**What this task involves**
Without changing a thing, reproduce the entire listing and leave out its pictures.

**Data provided**

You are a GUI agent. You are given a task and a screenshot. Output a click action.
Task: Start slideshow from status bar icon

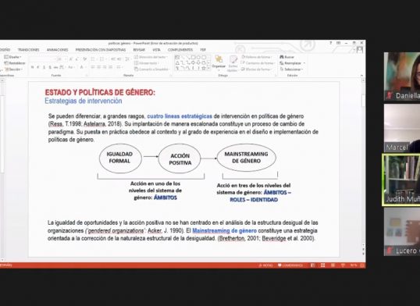coord(343,265)
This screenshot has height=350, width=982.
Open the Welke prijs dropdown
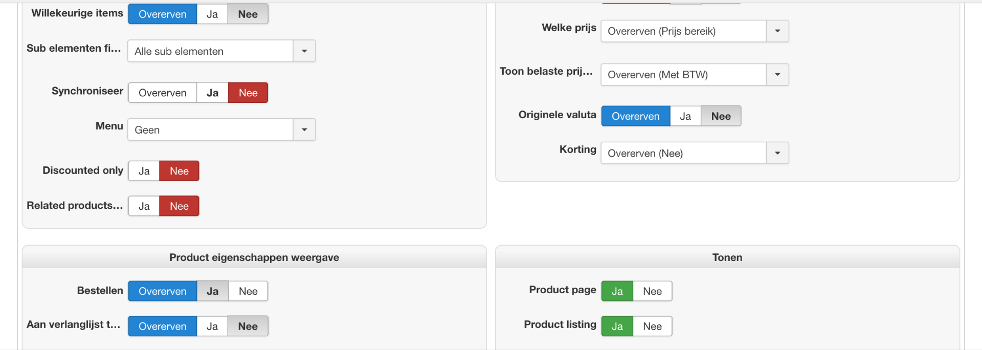(777, 31)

**Result of the exercise**
You are a GUI agent. You are given a task and a screenshot. Output a click action.
Task: Start slideshow from status bar icon

coord(343,265)
This screenshot has height=350, width=982.
Open the Welke prijs dropdown
(777, 31)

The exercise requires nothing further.